[START]
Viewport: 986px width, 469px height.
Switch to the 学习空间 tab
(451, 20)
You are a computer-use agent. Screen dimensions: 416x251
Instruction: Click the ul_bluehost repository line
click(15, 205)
[END]
[START]
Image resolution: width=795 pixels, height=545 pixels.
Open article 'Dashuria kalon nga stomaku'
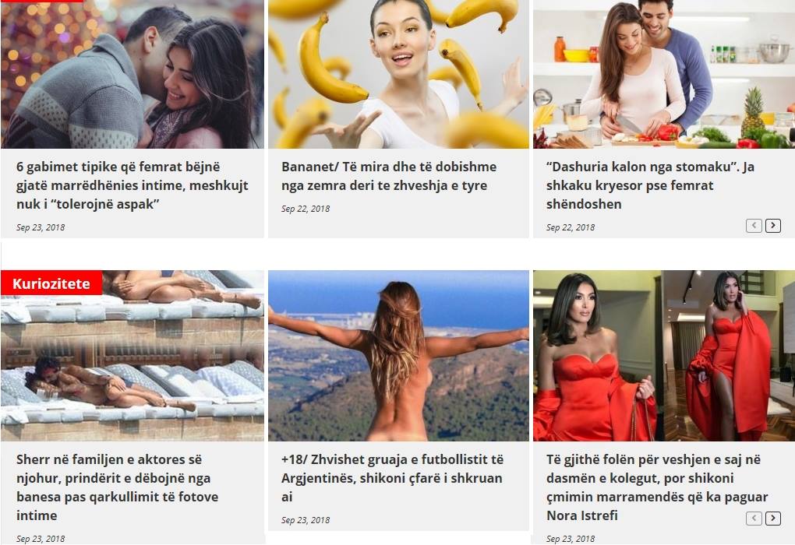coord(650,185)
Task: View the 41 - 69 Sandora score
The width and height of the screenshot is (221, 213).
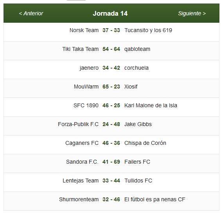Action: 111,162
[END]
### Problem requirements
Repeat the lines from the one that contains "Task: View the 41 - 69 Sandora score" through the one that contains "Action: 111,162", including both of those lines. Leave the pictures out of your answer.

### Task output
Task: View the 41 - 69 Sandora score
The width and height of the screenshot is (221, 213).
Action: 111,162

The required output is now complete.